What is required
Repeat the part of the material that opens with the line containing "Tap the purple 2.290,000 current price tag" and closes with the line containing "Viewport: 389px width, 360px height. (x=265, y=86)", substituting "violet" for "purple" and leaving everything else unchanged.
··· Exercise data
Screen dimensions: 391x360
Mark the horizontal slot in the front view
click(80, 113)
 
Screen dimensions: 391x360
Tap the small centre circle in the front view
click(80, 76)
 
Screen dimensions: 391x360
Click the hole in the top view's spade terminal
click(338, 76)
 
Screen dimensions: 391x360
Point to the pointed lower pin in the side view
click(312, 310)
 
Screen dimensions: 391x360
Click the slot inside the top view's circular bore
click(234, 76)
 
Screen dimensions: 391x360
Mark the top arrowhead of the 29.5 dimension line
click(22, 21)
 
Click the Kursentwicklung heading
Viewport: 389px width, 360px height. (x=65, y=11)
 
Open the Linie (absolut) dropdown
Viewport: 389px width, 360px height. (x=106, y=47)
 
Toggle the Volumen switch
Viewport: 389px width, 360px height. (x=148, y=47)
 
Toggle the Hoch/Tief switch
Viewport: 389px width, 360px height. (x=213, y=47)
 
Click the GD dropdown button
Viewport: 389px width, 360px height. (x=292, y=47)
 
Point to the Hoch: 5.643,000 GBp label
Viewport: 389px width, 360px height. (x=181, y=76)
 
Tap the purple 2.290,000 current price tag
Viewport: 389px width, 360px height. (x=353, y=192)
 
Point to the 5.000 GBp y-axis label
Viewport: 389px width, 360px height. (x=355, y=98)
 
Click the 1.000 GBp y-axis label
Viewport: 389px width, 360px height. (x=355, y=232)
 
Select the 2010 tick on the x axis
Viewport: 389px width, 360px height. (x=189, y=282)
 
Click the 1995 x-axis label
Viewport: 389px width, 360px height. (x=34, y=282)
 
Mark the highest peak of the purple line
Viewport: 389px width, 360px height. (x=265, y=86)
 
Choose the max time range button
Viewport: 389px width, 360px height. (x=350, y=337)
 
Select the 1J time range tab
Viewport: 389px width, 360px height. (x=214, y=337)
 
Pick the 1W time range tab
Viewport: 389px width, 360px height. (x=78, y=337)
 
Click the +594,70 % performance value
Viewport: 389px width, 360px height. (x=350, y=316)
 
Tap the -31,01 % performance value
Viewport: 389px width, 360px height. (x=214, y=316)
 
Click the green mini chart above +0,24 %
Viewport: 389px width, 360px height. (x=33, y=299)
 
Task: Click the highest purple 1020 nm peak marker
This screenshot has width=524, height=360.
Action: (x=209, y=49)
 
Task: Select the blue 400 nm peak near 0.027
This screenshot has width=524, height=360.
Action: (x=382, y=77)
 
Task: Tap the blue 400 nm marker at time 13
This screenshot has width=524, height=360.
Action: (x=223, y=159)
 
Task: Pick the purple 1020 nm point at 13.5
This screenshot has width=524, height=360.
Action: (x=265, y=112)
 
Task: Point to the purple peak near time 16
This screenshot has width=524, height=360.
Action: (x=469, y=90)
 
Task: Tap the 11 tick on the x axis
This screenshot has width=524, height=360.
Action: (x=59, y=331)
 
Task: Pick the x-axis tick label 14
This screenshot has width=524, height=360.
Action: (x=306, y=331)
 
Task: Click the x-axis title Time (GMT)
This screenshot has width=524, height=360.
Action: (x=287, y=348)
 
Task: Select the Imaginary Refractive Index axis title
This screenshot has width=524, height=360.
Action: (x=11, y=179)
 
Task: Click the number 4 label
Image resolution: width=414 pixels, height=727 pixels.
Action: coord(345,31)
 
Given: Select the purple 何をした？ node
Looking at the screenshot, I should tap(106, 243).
······
Right answer
Tap the violet 2.290,000 current price tag
Viewport: 389px width, 360px height. (x=353, y=192)
 
Point to the 5.000 GBp y-axis label
Viewport: 389px width, 360px height. (x=355, y=98)
 
Click the 1.000 GBp y-axis label
Viewport: 389px width, 360px height. (x=355, y=232)
 
Select the 2010 tick on the x axis
Viewport: 389px width, 360px height. (x=189, y=282)
 
Click the 1995 x-axis label
Viewport: 389px width, 360px height. (x=34, y=282)
 
Mark the highest peak of the violet line
Viewport: 389px width, 360px height. (x=265, y=86)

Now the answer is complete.